#### Texto fornecido
Por que algumas pessoas precisam estar sempre certas?

Você já teve uma discussão com alguém que simplesmente não conseguia admitir estar errado — mesmo diante de evidências claras? Ou já percebeu em si mesmo aquela resistência incômoda de ceder em uma discussão, mesmo quando uma voz lá dentro sussurrava que o outro tinha razão? A necessidade de estar sempre certo é um dos comportamentos humanos mais frustrantes de lidar — e também um dos mais reveladores sobre o funcionamento do ego e da autoestima.

O curioso é que, na maioria das vezes, quem precisa estar sempre certo não está tentando dominar o outro ou ser difícil de propósito. Está, na verdade, protegendo algo muito mais frágil do que parece — uma imagem de si mesmo que depende de nunca errar para se manter intacta.

Quando a identidade depende de estar certo

Uma das raízes mais profundas da necessidade de estar sempre certo é a fusão entre a opinião e a identidade. Para algumas pessoas, o que pensam e o que acreditam não é apenas um conjunto de ideias que podem ser revisadas — é quem elas são. Questionar a opinião é questionar a pessoa.

Quando essa fusão acontece, admitir um erro deixa de ser apenas uma correção intelectual e passa a ser uma ameaça à identidade inteira. O cérebro, que está constantemente tentando proteger a imagem que a pessoa tem de si mesma, reage a essa ameaça com resistência. E quanto mais importante for a opinião para a identidade da pessoa, mais forte será essa resistência.

O medo de perder respeito

Existe também um componente social muito poderoso por trás dessa necessidade. Muitas pessoas associam estar errado com perder respeito — tanto o respeito dos outros quanto o respeito por si mesmas. Em ambientes onde errar é visto como fraqueza, essa associação se torna ainda mais intensa.

A pessoa que cresceu sendo ridicularizada por errar, ou que aprendeu que admitir falhas significa abrir espaço para ser atacada, desenvolve uma armadura natural contra qualquer situação que possa expor um erro. Estar sempre certo se torna uma estratégia de sobrevivência social — uma forma de se manter invulnerável em um ambiente que parecia punir a vulnerabilidade.
########
[O que se pede]
Responda, por favor, a estas perguntas sobre o texto acima:
(a) Quando a opinião se funde com a identidade, o que passa a ser admitir um erro?
(b) Com o que muitas pessoas associam estar errado?
(c) Para quem cresceu sendo ridicularizado por errar, em que se torna estar sempre certo?
#### Dados extraídos
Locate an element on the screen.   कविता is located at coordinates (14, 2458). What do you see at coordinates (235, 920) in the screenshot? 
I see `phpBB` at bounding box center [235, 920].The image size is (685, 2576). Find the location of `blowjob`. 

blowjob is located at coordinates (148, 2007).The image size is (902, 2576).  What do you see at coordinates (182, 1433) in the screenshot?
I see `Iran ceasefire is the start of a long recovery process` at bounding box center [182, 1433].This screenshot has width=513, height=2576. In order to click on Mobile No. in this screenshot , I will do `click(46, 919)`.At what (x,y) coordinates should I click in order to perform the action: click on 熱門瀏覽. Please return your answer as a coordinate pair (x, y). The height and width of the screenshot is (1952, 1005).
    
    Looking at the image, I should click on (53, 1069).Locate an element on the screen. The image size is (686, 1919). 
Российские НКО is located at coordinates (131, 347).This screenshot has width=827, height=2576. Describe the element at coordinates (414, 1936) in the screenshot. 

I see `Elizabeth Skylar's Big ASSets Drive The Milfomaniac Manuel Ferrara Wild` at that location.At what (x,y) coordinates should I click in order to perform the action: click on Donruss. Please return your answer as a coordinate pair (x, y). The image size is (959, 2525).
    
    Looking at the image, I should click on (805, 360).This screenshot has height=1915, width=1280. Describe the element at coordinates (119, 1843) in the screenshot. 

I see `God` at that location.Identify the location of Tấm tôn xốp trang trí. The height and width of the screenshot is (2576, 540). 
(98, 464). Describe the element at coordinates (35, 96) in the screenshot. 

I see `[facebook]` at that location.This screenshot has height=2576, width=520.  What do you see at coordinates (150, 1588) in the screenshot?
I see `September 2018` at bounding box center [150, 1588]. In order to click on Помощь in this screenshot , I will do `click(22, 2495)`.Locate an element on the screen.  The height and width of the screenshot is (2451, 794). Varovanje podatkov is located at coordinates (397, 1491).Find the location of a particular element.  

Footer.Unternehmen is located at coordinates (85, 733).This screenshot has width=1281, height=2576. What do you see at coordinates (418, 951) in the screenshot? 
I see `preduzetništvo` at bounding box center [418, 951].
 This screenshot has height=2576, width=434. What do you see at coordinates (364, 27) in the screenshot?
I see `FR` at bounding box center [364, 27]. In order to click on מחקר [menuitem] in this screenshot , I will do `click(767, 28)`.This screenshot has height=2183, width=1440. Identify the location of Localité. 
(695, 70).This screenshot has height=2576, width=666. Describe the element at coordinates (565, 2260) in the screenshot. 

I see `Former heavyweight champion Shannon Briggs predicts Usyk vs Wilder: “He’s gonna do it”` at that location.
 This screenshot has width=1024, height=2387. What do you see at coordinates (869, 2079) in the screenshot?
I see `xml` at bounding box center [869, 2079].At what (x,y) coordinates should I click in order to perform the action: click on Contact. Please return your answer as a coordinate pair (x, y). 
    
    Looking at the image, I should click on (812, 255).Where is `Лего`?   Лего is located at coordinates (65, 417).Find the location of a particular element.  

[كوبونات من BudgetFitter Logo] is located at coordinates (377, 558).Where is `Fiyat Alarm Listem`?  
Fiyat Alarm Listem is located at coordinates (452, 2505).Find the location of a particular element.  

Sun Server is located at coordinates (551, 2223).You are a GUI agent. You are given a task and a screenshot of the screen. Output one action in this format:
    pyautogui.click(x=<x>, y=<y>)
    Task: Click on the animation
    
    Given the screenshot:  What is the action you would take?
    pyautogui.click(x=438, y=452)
########
[Resposta do exercício]
(a) Deixa de ser apenas uma correção intelectual e passa a ser uma ameaça à identidade inteira.
(b) Com perder respeito, tanto o dos outros quanto o respeito por si mesmas.
(c) Em uma estratégia de sobrevivência social, uma forma de se manter invulnerável.